Love your neighbor as yourself. Trinity Broadcasting Network (TBN) was directed to heed part of the greatest commandment yesterday by Costa Mesa, Calif., officials who told the world's largest Christian television ministry to be more considerate of neighboring residents' complaints, "The Los Angeles Times" reported. In an ongoing spat between a handful of residents and TBN, the city considered the network's request to conduct outdoor tapings on its property. Officials, though, gave TBN a list of two dozen good-faith restrictions intended to appease neighbors.
The city took the action despite a 12-page letter from TBN that argued the network was allowed to tape outdoor shows under the Religious Land Use and Institutionalized Persons Act of 2000, which protects religious organizations from zoning laws that prevent the practice of religion.
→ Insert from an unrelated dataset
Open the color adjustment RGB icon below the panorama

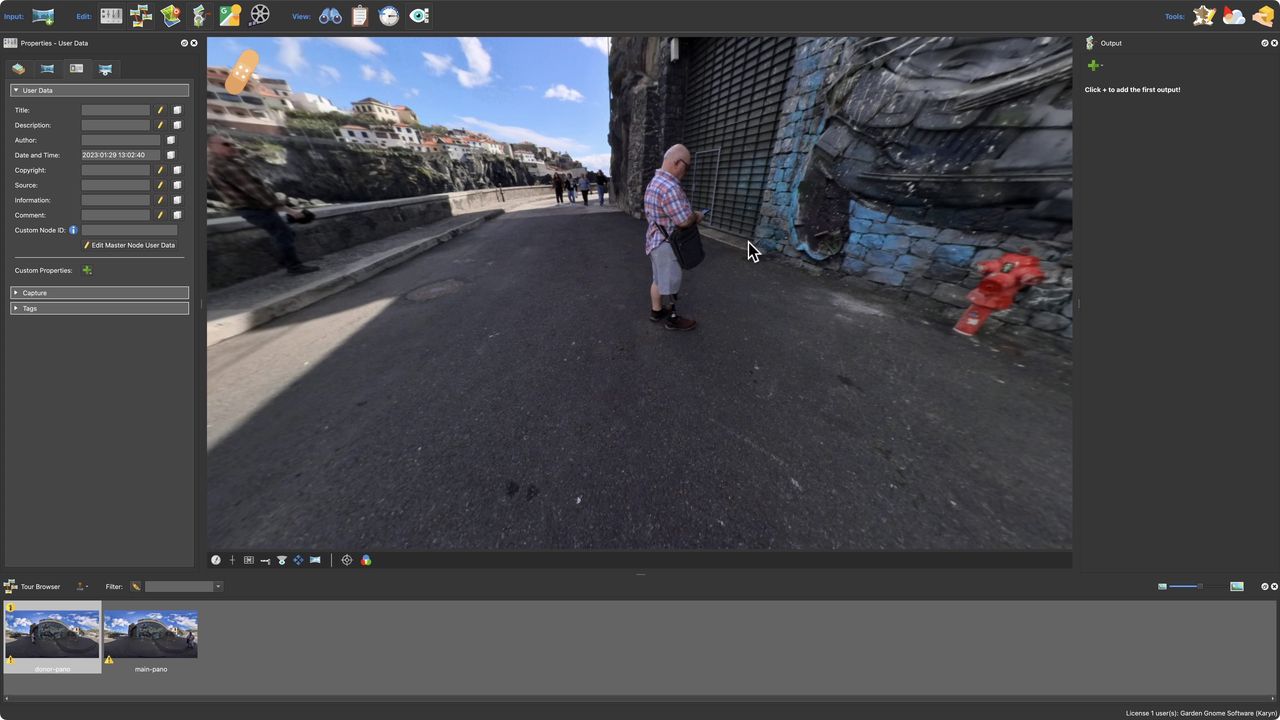366,560
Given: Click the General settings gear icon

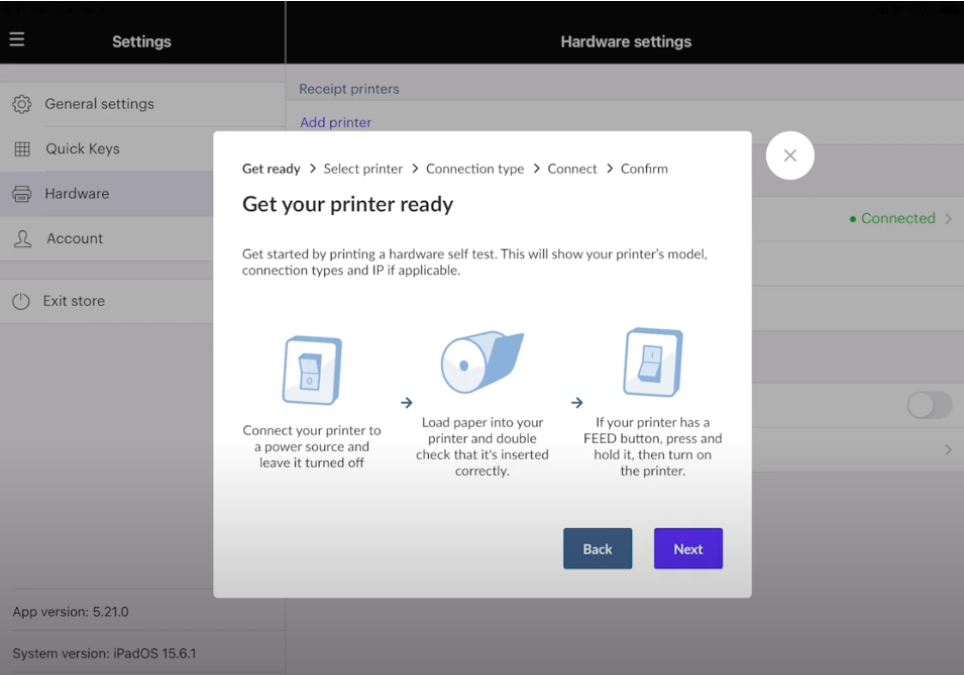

TBN is on property zoned for administrative, not religious, purposes, the "Times" reported.
Many of the city's restrictions on TBN are in direct response to complaints from neighbors. The commission told the network to limit street parking by visitors arriving in buses and cars, establish a 10 p.m. curfew for churchgoers, provide on-site security to direct traffic and limit nighttime hours of a million-light display.
Neighbors said they don't expect TBN to abide by the rules in the long run. Lars Sivring said he bought his home just as TBN was moving into the neighborhood in 1996, thinking it would be a small Christian operation, not a $160-million business with more than 5,000 stations worldwide.
TBN attorney Colby May told Charisma News Service that the ministry has tried to be a good neighbor, noting that the network has erected walls and planted trees to shield noise away from homes.
"We will continue to move forward in good faith and meet the concerns of our neighbors," he said. "But the idea that Trinity cannot have any outside events at its facility is clearly a restriction of its constitutional rights."